Le face à face avec l’entourage du chef de l’État ivoirien dure deux heures avant que les militaires français ne décident de se replier vers l’Ivoire.Cette version officielle est totalement démentie par le carnet de route du régiment de Bouaké. La colonne est bien arrivée vers 23h30 pour se diriger vers la résidence présidentielle, où elle a stationné jusqu’à 2h30 avant de mettre le cap vers son cantonnement, le Bima, situé près de l’aéroport d’Abidjan.Vers 5 heures, elle a pris de nouveau le chemin de l’Ivoire où elle s’est installée. Son objectif originel était donc la résidence présidentielle.»
Mathias Doué était bel et bien dans le coup...
Beaucoup d’Ivoiriens se souviennent du face-à-face tendu entre Mamadou Koulibaly, alors président de l’Assemblée nationale, les généraux Poncet (Licorne), Fall (ONUCI) et Doué (FANCI), et du malaise évident du dernier cité. Et pour cause : «La présence aux côtés des militaires français du général Mathias Doué, chef d’état major de Gbagbo, est attestée par les comptes-rendus de l’armée, notamment à partir du 8 novembre. Surnommé «le chinois », Doué a été limogé de son poste par Gbabgo le 13 novembre», écrit SlateAfrique.
Des questions qui demeurent
«La plainte de soldats devant la Cour de justice de la République comporte d’autres éléments troublants, rapportés par l’enquête de la justice française. On apprend ainsi que les aéronefs ivoiriens (Soukhoï et Mi 24) n’ont pas été détruits sur instruction de Jacques Chirac, mais ont commencé à être démolis à la hache 43 minutes après l’attaque meurtrière, sur un coup de colère, bien compréhensible, de militaires apprenant la mort de leurs camarades», écrit Alexandre François.
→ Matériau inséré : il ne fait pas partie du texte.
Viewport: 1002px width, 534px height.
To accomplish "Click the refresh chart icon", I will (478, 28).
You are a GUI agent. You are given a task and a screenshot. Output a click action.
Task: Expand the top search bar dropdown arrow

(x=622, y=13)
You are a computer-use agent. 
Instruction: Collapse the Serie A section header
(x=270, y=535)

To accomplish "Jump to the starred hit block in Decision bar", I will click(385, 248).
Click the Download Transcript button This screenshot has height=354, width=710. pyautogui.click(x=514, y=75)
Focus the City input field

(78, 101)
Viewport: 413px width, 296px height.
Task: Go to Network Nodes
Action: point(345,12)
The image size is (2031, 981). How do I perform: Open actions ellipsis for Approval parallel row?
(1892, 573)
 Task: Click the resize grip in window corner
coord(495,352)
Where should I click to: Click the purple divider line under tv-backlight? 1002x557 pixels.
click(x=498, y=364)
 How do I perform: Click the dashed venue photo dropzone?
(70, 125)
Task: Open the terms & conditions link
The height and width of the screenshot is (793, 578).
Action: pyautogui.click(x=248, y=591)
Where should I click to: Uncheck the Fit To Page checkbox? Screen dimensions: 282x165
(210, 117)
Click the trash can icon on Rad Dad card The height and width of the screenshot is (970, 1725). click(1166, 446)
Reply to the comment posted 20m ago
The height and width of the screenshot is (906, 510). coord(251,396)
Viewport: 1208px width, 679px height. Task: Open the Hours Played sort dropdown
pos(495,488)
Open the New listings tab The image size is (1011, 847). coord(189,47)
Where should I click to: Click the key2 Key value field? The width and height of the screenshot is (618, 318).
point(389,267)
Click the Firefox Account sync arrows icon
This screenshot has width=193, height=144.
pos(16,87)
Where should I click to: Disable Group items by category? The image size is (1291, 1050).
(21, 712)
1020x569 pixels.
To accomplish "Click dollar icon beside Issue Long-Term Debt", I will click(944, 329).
On reste dubitatif. Comment, malgré ce «coup de colère», ont-ils épargné les pilotes biélorusses qui ont par la suite bénéficié de la protection vigilante des autorités françaises ? Comment ce «coup de colère» s’est-il exprimé à la fois à l’aéroport de Yamoussoukro, à la Résidence du chef de l’Etat de Yamoussoukro et au GATL d’Abidjan ? Il y avait forcément un ordre. Qui l’a donné ? Mystère.
Par ailleurs, l’on se pose forcément deux questions. Pourquoi des photos précises du camp français de Bouaké détruit par les Sukhoï n’ont-elles jamais été diffusées de manière significative, y compris pour flatter la fibre patriotique des Français et les pousser à la révolte contre Gbagbo ? Pourquoi tout a été fait pour empêcher une autopsie des militaires français tués, comme si elles allaient contredire la version officielle sur la façon dont ils sont morts ? Poser cette question n’est pas mettre en doute le fait que des roquettes aient atterri sur la base-vie française, mais c’est s’interroger sur la probabilité d’une mise en scène plus subtile et plus vicieuse que les simples apparences… Si la France a menti sur Gbagbo en 2004...
L’avancée de la vérité sur les événements de novembre 2004 et la participation de l’appareil d’Etat à ce qui apparaît de plus en plus comme une sombre machination ne saurait aller sans quelques conséquences politiques pour les observateurs honnêtes. Si l’appareil d’Etat français a été aussi loin dans le mensonge et la mise en scène macabre pour en finir avec Gbagbo en 2004, on doit forcément remettre en question toute son attitude en Côte d’Ivoire y compris après l’élection présidentielle de 2010, surtout quand on sait que c’est bel et bien la France qui a convaincu avec force manoeuvres le reste de la communauté internationale de la «victoire électorale» de Ouattara puis instrumentalisé une résolution onusienne pour «finir» le travail qui avait été commencé en 2004.